Had Alice lit a fire in the grate so that she could stare into it? It seemed a necessary prop to her thoughtful reflection.
"No, I won't say I'm in love with John. I've wanted to be, I think. He's a wonderful man, and we've been very comfortable together. I never believed you'd come back like this. I thought you'd go from glory to glory."
"Not what you'd consider glory."
"Perhaps not. But I had a suspicion that without me to nag you you might develop more naturally. That you'd become aâ"
"A tycoon?"
"I suppose so. Anyway, I don't think I'm quite prepared for this new Bob Service."

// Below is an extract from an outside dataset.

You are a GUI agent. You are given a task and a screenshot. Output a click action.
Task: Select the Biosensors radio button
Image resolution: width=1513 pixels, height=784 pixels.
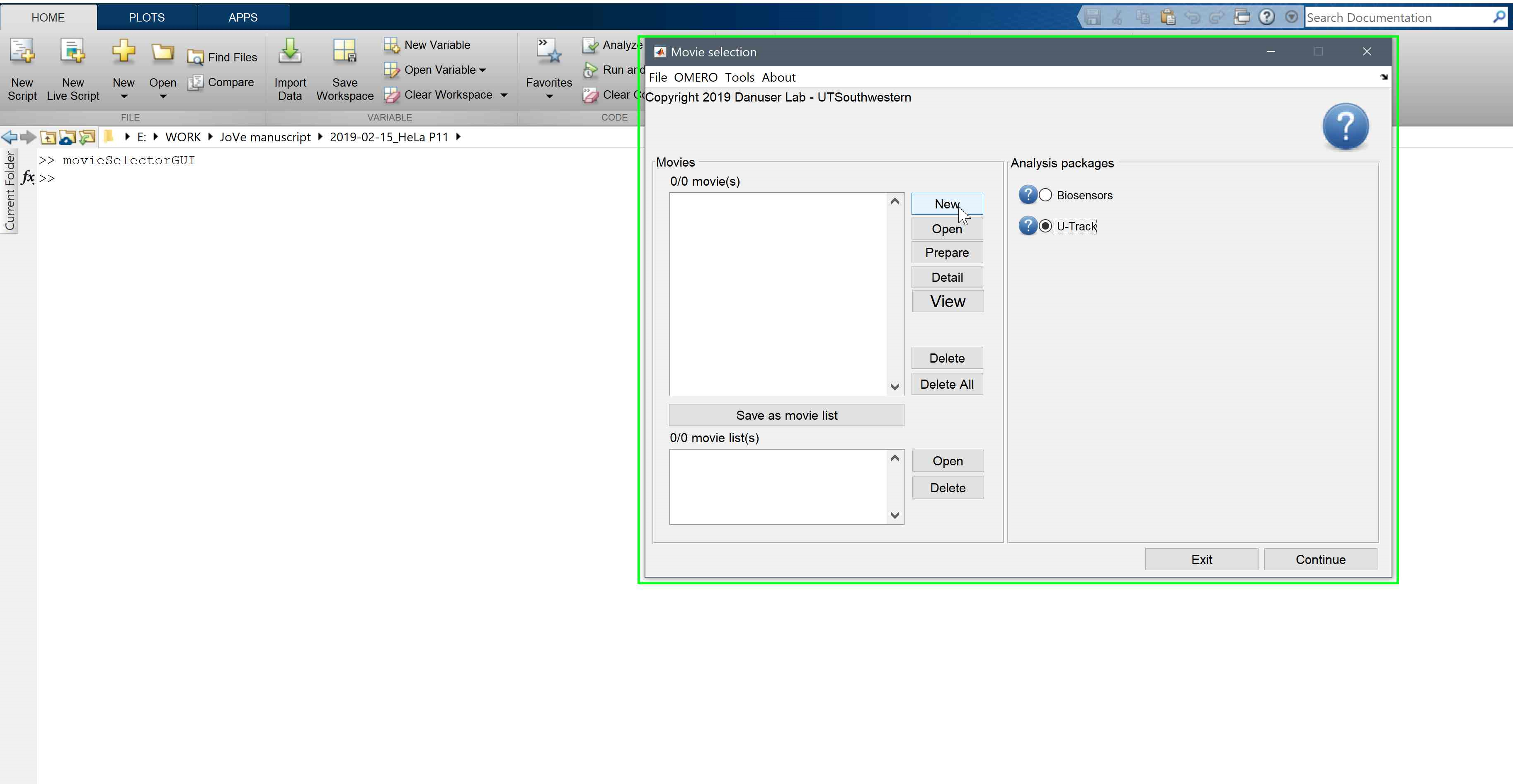coord(1045,195)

"You prefer me the other way?"
"No, no, it's not that." She shrugged uneasily. "It's just as I say, that I'm not ready."
"You don't trust my conversion?"
"I don't
know
, Bob!" she exclaimed, shaking her head in sudden pique. "I had told myself that I had been too prim and fussy. That, after all, you had never done anything actually wrong. That the world was a hundred times more your world than it was mine. That I had better face a few facts. And then I thought that if I was humble it would be all right for me to live alone with my own standards and ideas. And perhaps one day with John and his."
"I'll do all I can to prevent it!" I cried. "It means everything to me to have another chance with you. Even if I have to appeal to your sense of duty and what you owe the children."
"Oh, don't!"
"Because it wouldn't work?"
"No, because it might."
I paused for a second, suppressing something like a sob. "Do you dislike me so much?"
"No, no. In fact, I've never really gotten you out of my system. That's what to some extent has blocked me with John. But how can I go back to that former life, knowing it's only a matter of time before the old Bob reasserts himself?" She turned from the little flame with a kind of desperation in her eyes. "Why must I go through all this torment again?"
"Because this time it's going to be different."
"I'm sure you believe that. But can't you see it's hard for me to?"
"Yes."
Alice allowed me to take her out for dinner, and, away from the too haunting and familiar scene of our old apartment, in the green coolness and elegance of the Amboise, she relaxed and drank three cocktails in fairly rapid succession.
"Haven't you rather stepped up your quota?" I inquired, as she ordered the last one.
"No. In fact, I'd almost given them up. I'm afraid of solitary drinking. But tonight is exceptional, and I'm behaving exceptionally."
We talked about the girls at considerable length; we talked about her parents and mine; we even talked about Sylvia, and, finally, about John Cross.